The bottom 20% in the U.S. owuld see $130 in tax savings, but could lose Medicaid and food stamps.

By William Gale / Los Angeles Times

The tax cuts enacted under the first Trump administration largely expire at the end of 2025. President Donald Trump and his fellow Republicans are eager to extend them, but doing so without concurrent spending cuts would raise deficits by more than $5 trillion through 2035.

How might policymakers pay for extending the 2017 tax cuts? Various sources suggest that the new administration is considering broad cuts to spending programs, including Medicaid and the Supplemental Nutrition Assistance Program, also known as SNAP or food stamps. This one-two punch would leave almost all low-income households — as well as many middle- and high-income households — worse off.

Worse still, the distribution of the extended cuts would be quite regressive. Only 1.7 percent of the benefits would go to the bottom 20 percent of households by income, compared with nearly 65 percent to the top quintile and more than 23 percent to just the top 1 percent. The average tax savings for the bottom quintile would be just $130 a year, compared with $70,000 a year for the top 1 percent. And the super-rich, top 0.1% would enjoy an average annual tax savings of more than $275,000.

Estimates from the Urban-Brookings Tax Policy Center’s microsimulation model illustrate these effects. If an extension of the tax cuts were financed by reducing federal assistance equally across households, more than three-quarters of families would be worse off. In the bottom two income quintiles, more than 99 percent of households would be worse off, facing an average annual tax increase of $1,515. Even in the middle fifth, 76 percent of households would be worse off.

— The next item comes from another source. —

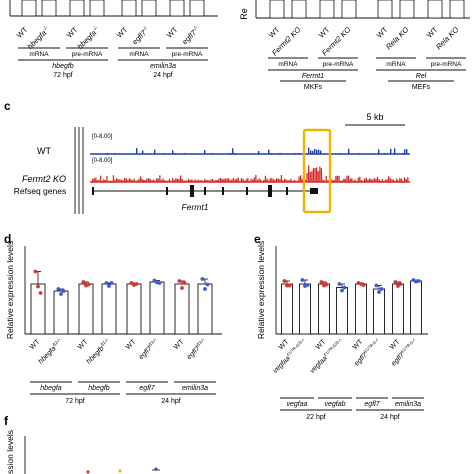  Describe the element at coordinates (342, 311) in the screenshot. I see `bar` at that location.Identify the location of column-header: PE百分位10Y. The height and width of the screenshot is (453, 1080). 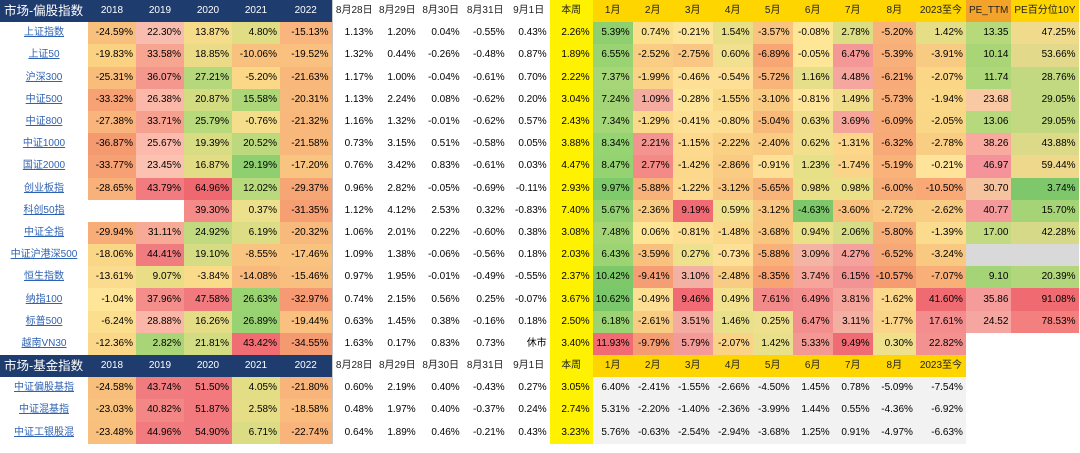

And if the spending cuts target safety net programs like those the administration is reportedly eyeing — as opposed to more general spending cuts — poor households will be hurt even more. Even if the spending cuts were proportional to household income, 63 percent of households would be worse off.

Proponents of tax cuts often argue that they promote economic growth and help everyone across the income spectrum. However, a recent Congressional Budget Office analysis found that extending the expiring income tax provisions would produce only a small, short-term bump in gross domestic product. After just four years, by increasing the federal budget deficit, the cuts would lead to slightly lower GDP growth than if they were allowed to expire.

Meanwhile, several recent analyses of decades of policy in the wealthy nations of the Organization for Economic Co-operation and Development found that cutting taxes for the rich has no meaningful effect on economic growth. But it does significantly exacerbate income inequality.

We now have ample evidence that investing in children’s health, education, nutrition and other resources pays long-term dividends, both to the people directly affected and the economy at large.

That suggests Congress should allow the tax cuts to expire and instead invest in programs that serve lower- and middle-income children and families. Renewing the 2017 tax cuts and financing them with spending cuts is the right policy only if the “problem” is that the poor are not poor enough and the rich are not rich enough.

William Gale is a co-director of the Urban-Brookings Tax Policy Center and was a senior economist for President George H. W. Bush’s Council of Economic Advisers. ©2025 Los Angeles Times, latimes.com. Distributed by Tribune Content Agency, LLC.